(Entries taken from a collection)

□ □ □

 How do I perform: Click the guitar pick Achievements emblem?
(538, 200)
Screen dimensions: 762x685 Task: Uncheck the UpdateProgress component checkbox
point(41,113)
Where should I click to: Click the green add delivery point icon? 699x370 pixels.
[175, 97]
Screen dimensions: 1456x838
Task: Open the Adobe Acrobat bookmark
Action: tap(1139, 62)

□ □ □

◆ **Work instruction**
Repeat only the lines from the one holding "Screen dimensions: 762x685" through the last line of the data.

◆ **Answer to the exercise**
Screen dimensions: 762x685 Task: Uncheck the UpdateProgress component checkbox
point(41,113)
Where should I click to: Click the green add delivery point icon? 699x370 pixels.
[175, 97]
Screen dimensions: 1456x838
Task: Open the Adobe Acrobat bookmark
Action: tap(1139, 62)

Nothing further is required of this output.